Task to carry out:
Please set down every entry below exactly as given.

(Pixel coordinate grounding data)
▬▬▬
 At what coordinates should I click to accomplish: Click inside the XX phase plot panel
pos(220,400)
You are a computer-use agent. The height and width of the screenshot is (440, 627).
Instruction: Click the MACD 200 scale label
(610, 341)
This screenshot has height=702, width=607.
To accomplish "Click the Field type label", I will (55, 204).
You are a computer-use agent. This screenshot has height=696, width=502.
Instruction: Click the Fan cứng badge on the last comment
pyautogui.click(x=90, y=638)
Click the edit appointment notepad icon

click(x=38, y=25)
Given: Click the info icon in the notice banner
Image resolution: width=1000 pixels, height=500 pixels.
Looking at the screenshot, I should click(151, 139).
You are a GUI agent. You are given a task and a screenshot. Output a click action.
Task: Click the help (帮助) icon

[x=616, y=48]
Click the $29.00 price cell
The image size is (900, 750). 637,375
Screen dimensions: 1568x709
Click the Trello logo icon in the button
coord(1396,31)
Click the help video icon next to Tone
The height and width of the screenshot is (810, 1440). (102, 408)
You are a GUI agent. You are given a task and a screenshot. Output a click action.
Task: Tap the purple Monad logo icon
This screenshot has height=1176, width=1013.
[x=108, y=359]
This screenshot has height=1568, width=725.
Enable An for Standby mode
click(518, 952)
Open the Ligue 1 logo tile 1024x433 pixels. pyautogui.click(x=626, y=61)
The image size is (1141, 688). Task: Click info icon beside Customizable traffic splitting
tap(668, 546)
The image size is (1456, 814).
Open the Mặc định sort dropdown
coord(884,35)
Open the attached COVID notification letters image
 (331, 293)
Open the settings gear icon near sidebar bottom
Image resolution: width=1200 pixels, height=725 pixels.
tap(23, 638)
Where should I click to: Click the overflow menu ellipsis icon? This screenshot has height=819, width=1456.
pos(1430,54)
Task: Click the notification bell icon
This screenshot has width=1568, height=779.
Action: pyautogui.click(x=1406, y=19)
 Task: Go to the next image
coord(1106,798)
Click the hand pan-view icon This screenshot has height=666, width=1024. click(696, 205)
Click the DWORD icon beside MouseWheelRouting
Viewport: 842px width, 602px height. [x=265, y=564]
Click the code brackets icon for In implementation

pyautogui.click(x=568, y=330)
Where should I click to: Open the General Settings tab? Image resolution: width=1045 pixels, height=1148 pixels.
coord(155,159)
▬▬▬
Task output:
 At what coordinates should I click to accomplish: Click inside the XX phase plot panel
pos(220,400)
You are a computer-use agent. The height and width of the screenshot is (440, 627).
Instruction: Click the MACD 200 scale label
(610, 341)
This screenshot has height=702, width=607.
To accomplish "Click the Field type label", I will (55, 204).
You are a computer-use agent. This screenshot has height=696, width=502.
Instruction: Click the Fan cứng badge on the last comment
pyautogui.click(x=90, y=638)
Click the edit appointment notepad icon

click(x=38, y=25)
Given: Click the info icon in the notice banner
Image resolution: width=1000 pixels, height=500 pixels.
Looking at the screenshot, I should click(151, 139).
You are a GUI agent. You are given a task and a screenshot. Output a click action.
Task: Click the help (帮助) icon

[x=616, y=48]
Click the $29.00 price cell
The image size is (900, 750). 637,375
Screen dimensions: 1568x709
Click the Trello logo icon in the button
coord(1396,31)
Click the help video icon next to Tone
The height and width of the screenshot is (810, 1440). (102, 408)
You are a GUI agent. You are given a task and a screenshot. Output a click action.
Task: Tap the purple Monad logo icon
This screenshot has height=1176, width=1013.
[x=108, y=359]
This screenshot has height=1568, width=725.
Enable An for Standby mode
click(518, 952)
Open the Ligue 1 logo tile 1024x433 pixels. pyautogui.click(x=626, y=61)
The image size is (1141, 688). Task: Click info icon beside Customizable traffic splitting
tap(668, 546)
The image size is (1456, 814).
Open the Mặc định sort dropdown
coord(884,35)
Open the attached COVID notification letters image
 (331, 293)
Open the settings gear icon near sidebar bottom
Image resolution: width=1200 pixels, height=725 pixels.
tap(23, 638)
Where should I click to: Click the overflow menu ellipsis icon? This screenshot has height=819, width=1456.
pos(1430,54)
Task: Click the notification bell icon
This screenshot has width=1568, height=779.
Action: pyautogui.click(x=1406, y=19)
 Task: Go to the next image
coord(1106,798)
Click the hand pan-view icon This screenshot has height=666, width=1024. click(696, 205)
Click the DWORD icon beside MouseWheelRouting
Viewport: 842px width, 602px height. [x=265, y=564]
Click the code brackets icon for In implementation

pyautogui.click(x=568, y=330)
Where should I click to: Open the General Settings tab? Image resolution: width=1045 pixels, height=1148 pixels.
coord(155,159)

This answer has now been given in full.